Venture capital firms have been getting most of the investor headlines in Africa over the last decade. The idea Africa’s business hubs could replicate or even do a slightly ersatz version of Silicon Valley and launch the African Facebook or Google has also been too compelling a narrative to ignore for all stakeholders in the ecosystem.
But private equity investors have had a longer run in Africa working across a range of industry sectors beyond tech, though you could argue their attitude and strategy on the continent has tended to be closer to that of VCs in more developed markets.
Outside of major energy and mining deals, most merger and acquisition transactions have often much smaller in African markets than in more developed countries, as you might expect. Looking at 2018 data from the African Private Equity and Venture Capital Association (AVCA), the median PE transaction size across its key African sub-regions was $6 million to $8 million still quite modest in global private equity deal terms.

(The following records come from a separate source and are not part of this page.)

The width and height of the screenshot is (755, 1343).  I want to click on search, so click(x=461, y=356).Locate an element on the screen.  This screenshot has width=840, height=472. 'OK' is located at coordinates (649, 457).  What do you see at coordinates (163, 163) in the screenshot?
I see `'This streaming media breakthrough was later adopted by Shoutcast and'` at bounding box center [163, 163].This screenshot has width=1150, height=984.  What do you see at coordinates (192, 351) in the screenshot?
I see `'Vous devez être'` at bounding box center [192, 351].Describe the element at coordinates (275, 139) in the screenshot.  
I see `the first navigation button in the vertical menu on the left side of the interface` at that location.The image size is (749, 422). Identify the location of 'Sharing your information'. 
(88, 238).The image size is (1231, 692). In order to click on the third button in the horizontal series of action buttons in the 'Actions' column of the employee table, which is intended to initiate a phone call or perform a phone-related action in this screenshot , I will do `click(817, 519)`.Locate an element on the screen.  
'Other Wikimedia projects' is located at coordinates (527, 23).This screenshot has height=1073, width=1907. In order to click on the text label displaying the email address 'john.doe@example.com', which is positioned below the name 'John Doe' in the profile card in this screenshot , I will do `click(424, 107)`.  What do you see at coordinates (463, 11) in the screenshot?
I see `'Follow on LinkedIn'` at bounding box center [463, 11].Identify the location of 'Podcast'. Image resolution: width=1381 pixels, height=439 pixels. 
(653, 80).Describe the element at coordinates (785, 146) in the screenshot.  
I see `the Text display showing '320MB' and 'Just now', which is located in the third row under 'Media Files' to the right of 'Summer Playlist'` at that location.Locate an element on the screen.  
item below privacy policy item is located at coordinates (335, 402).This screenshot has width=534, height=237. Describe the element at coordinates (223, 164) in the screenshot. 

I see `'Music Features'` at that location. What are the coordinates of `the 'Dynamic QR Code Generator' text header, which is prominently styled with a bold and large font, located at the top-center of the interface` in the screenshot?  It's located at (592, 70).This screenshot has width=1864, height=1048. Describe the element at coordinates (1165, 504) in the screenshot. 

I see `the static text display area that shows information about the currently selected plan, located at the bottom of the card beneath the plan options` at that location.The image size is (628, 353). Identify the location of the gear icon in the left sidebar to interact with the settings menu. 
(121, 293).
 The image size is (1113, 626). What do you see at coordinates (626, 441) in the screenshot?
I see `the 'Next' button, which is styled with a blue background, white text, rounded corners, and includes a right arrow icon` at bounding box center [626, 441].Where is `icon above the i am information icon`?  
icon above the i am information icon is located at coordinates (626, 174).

The growth trajectory of PE investment in Africa has been inconsistent. Last year the number of deals rose to 186 from 171 deals from 12 months earlier, but the total value of those deals fell for a third year to $3.5 billion, from $3.9 billion in 2017.
To be sure, the limited partners, such as pension fund managers, who invest in private equity funds are still keen on Africa—total PE fundraising for Africa-focused funds was up to $2.7 billion from $2.4 billion in 2017. But these numbers are down from recent highs of $3.4 billion (2016) and $4.5 billion (2015).
PE is more focused on established and mature businesses in developed markets. While there is a good deal of that in African markets, there’s also an important role in helping to build markets or to “develop pipelines” as one Lagos-based investor explained recently, “there aren’t enough investable deals for private equity.”
In fact, there’s growing demand for business consultants working on getting the internal processes and finances of local privately-owned businesses into shape for potential investor interest. People in the economic development world sometimes call this “developing capacity” when they work with governments. But even when these private companies meet due diligence standards, many are still too small for large PE players.
Another approach is one with blue chip PE fund TPG Growth, which has backed a smaller specialist investment firm called Kupanda Capital. Kupanda, which is focused on the African market, has made a venture investment in a consumer data startup called Fraym but also a high-profile PE-style investment in Nigeria’s leading independent label, Mavin, owned by Afrobeats star producer, Don Jazzy.
Expect to see many more adaptations and models as global investors seek new ways to deploy capital in fast-growing African markets.